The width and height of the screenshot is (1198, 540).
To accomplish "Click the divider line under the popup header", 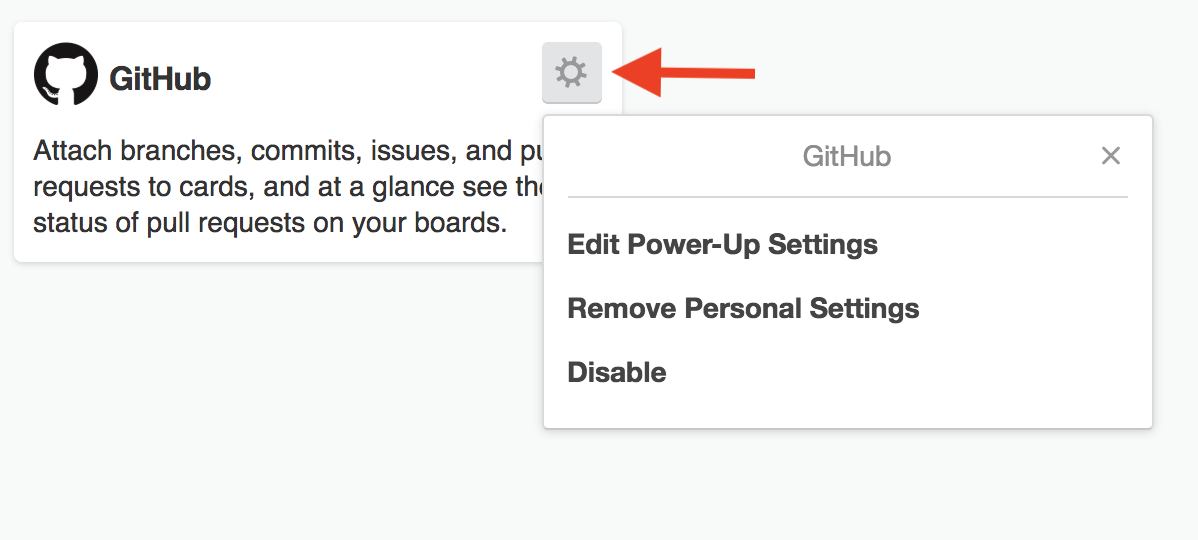I will (x=847, y=197).
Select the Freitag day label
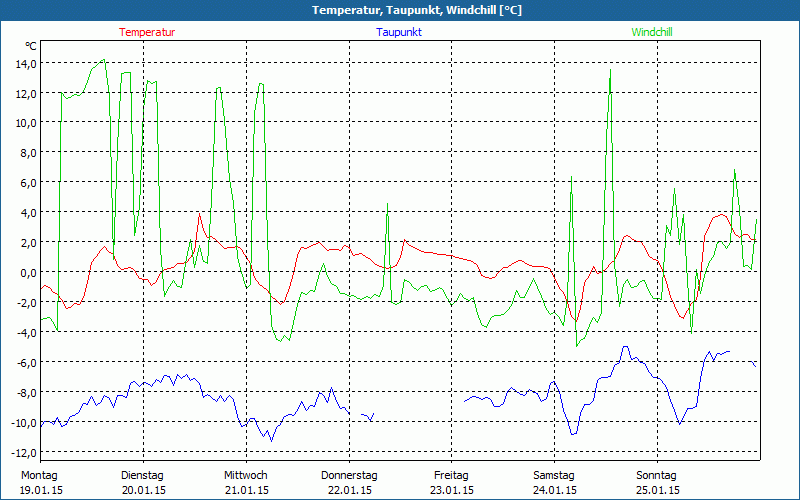Image resolution: width=800 pixels, height=500 pixels. pyautogui.click(x=451, y=475)
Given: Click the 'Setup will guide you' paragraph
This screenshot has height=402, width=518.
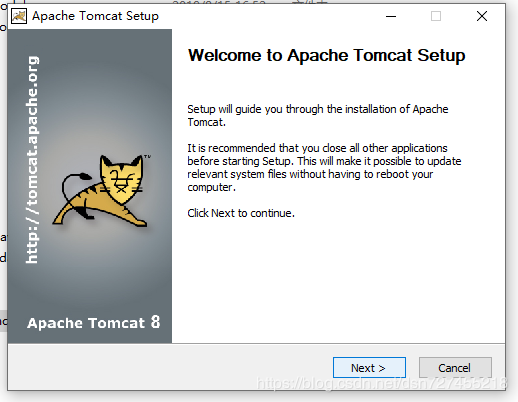Looking at the screenshot, I should [318, 115].
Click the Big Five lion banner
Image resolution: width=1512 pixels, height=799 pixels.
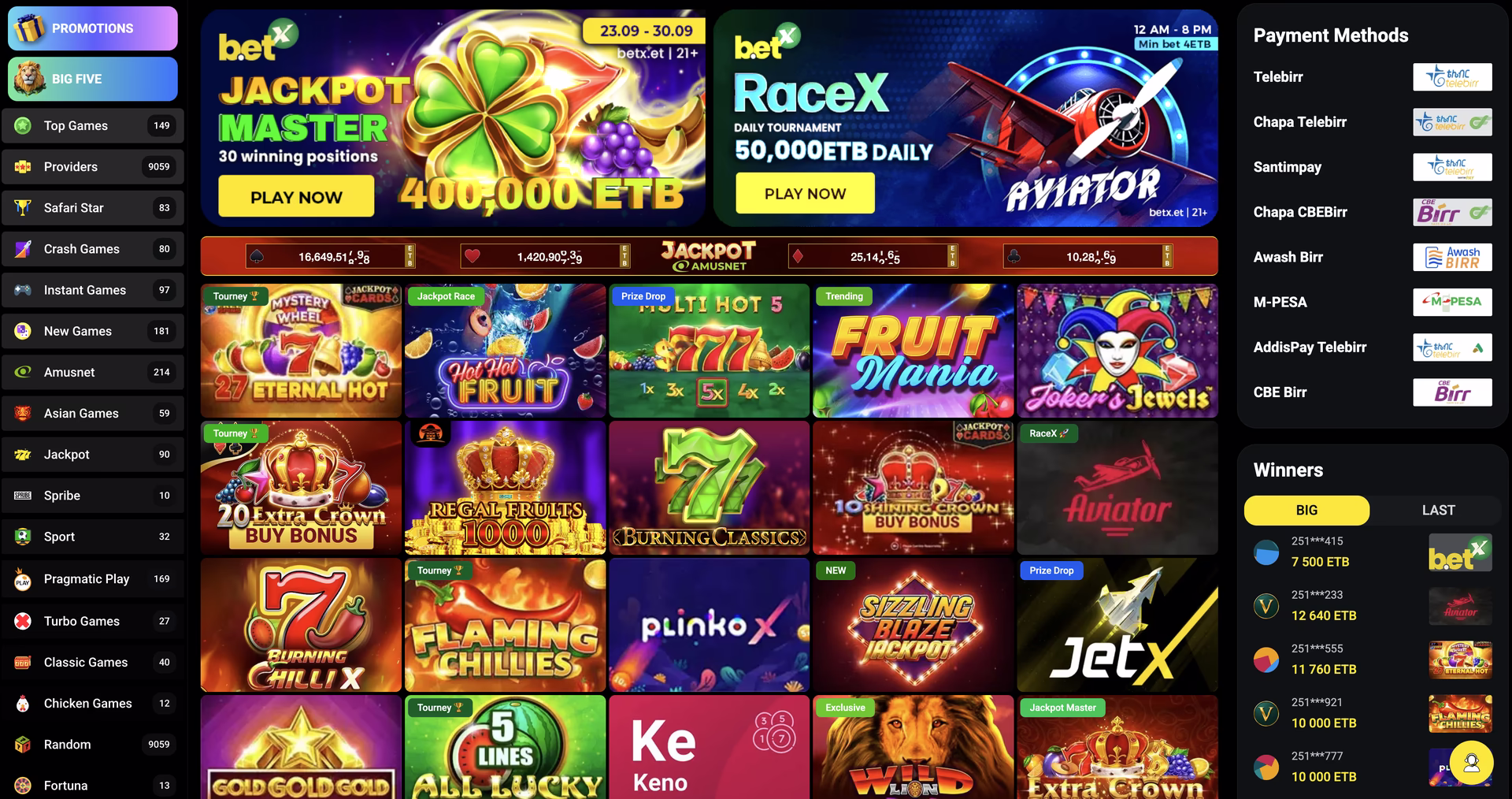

◇ ◇ ◇ ◇ ◇

PROBLEM DESCRIPTION
Copy exactly and only this span: the line with "Select the Freitag day label" through the final line of the entries, both ends included, with the pictures left out.

WRITTEN SOLUTION
Select the Freitag day label
Image resolution: width=800 pixels, height=500 pixels. pyautogui.click(x=451, y=475)
Given: Click the 'Setup will guide you' paragraph
This screenshot has height=402, width=518.
Looking at the screenshot, I should [318, 115].
Click the Big Five lion banner
Image resolution: width=1512 pixels, height=799 pixels.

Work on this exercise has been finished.